[Collected data entries]
══════════════════════════════
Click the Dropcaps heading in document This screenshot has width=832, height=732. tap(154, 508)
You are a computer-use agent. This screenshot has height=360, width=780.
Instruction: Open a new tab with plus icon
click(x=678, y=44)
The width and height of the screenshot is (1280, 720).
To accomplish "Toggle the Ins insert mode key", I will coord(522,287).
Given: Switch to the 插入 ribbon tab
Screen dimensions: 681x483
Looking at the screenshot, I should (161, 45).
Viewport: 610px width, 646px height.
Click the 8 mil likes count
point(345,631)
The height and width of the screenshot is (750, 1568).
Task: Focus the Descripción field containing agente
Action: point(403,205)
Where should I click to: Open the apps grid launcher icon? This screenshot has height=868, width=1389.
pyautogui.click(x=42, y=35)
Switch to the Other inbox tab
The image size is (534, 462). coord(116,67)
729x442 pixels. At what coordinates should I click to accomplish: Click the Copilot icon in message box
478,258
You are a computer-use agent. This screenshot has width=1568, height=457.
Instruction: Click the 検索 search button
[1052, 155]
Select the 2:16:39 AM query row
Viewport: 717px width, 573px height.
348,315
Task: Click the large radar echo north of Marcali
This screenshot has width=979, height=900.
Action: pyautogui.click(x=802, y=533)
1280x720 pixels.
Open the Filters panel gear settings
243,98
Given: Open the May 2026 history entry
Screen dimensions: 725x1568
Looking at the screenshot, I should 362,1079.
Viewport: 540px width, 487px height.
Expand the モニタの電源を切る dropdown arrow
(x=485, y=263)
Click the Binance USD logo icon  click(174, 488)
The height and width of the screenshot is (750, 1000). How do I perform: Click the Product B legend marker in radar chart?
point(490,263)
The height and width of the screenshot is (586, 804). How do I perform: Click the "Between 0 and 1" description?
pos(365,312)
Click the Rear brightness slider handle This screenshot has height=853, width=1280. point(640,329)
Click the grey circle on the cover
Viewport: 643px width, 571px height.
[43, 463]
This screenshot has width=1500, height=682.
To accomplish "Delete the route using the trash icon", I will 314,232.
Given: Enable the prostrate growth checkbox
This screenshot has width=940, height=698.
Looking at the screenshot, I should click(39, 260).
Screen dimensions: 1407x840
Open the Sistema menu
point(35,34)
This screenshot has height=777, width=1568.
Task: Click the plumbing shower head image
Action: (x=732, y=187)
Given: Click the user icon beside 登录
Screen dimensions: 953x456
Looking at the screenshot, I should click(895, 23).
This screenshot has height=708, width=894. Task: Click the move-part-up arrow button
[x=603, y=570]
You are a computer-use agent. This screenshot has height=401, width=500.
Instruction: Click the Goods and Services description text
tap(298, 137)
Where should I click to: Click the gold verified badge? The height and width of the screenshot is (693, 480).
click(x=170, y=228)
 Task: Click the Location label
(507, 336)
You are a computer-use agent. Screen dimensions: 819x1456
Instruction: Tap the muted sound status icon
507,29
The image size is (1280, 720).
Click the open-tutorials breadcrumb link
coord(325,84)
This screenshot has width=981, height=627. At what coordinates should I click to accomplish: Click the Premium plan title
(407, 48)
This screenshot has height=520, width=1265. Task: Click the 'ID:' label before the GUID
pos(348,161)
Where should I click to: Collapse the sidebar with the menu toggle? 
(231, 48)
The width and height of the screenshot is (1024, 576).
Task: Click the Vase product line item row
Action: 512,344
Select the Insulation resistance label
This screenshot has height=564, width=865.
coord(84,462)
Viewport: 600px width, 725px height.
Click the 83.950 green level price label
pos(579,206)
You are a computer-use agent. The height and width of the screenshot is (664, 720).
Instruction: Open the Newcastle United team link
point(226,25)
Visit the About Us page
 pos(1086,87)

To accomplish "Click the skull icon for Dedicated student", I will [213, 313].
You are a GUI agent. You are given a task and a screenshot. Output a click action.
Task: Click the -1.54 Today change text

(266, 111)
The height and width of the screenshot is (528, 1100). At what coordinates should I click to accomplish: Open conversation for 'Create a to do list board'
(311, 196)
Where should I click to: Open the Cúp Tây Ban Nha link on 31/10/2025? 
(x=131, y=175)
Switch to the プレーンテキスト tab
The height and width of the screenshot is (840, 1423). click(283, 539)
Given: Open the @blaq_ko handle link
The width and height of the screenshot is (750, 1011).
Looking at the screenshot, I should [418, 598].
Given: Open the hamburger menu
══════════════════════════════
● **Task details**: Which lines above include the string "Select"? Show them.

● **Your response**:
Select the 2:16:39 AM query row
Select the Insulation resistance label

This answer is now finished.